The appropriateness of using magneometer station data that captures the horizontal component of Earth's magnetic field denoted dB in place of propiretary oil company data is described in the in the literature (Viljanen et al. 2001). Because of the more readily available nature of this data, it is potentially more valuable for studying GIC across a wider geographic area than from proprietary sources.

Therefore, the subject of this study is the variation in dB (and its cross-correlation with solar wind dynamic pressure). We construct the pressure variable using the ram pressure formula \(P = M-p \cdot n \ cdot V^2 = 1.6726 \cdot 10^-6 \cdot n \cdot V^2\) where \(m_p\) is the proton mass, pressure is in nPA (nanopascals), \(n\) is the density in particles/cm^3 and V is the speed in km/s of the solar wind {(Solar Wind Pressure, n.d.)}. We follow a similar approach taken by Adhikari et al. (2019) in studying pressure as an increased pressure is a driver of geomagnetic disturbances. However, unlike the previous study it is the magnetic field measured at a station in Ottawa, Canada rather than a composite of the horizontal component across all global stations that we study alongside pressure. We choose the Ottawa magnemometer station because it is a mid-lattitude station examined in several other studies, and the results from this analysis may be useful to similar projects. In this study we are using 1-min resolution magnetometer and solar wind data, rather than the 1-min resolution GIC data that is proprietary from an oil company.
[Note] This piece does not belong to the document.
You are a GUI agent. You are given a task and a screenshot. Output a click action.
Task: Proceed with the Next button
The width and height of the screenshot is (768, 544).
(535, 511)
Our data are for a single storm at the Ottawa station, which was chosen to represent a moderately strong storm. Our first question is whether GIC has any relation with solar wind pressure at the Ottawa station. As seen below in Figure 1, we have non-stationary processes that we will approach in two ways. The first will be constructing an ARIMA model with differencing, under the untested assumption that the model will be robust to smaller deviations from stationarity, compared to the undifferenced data, as seen in the ACF and PARF plots of dB and pressure. We will use these plots to inform the choice of ARIMA model, and also inform our choice by computing AICs for various models. We will perform a Fourier power-spectral analysis of this ARIMA model.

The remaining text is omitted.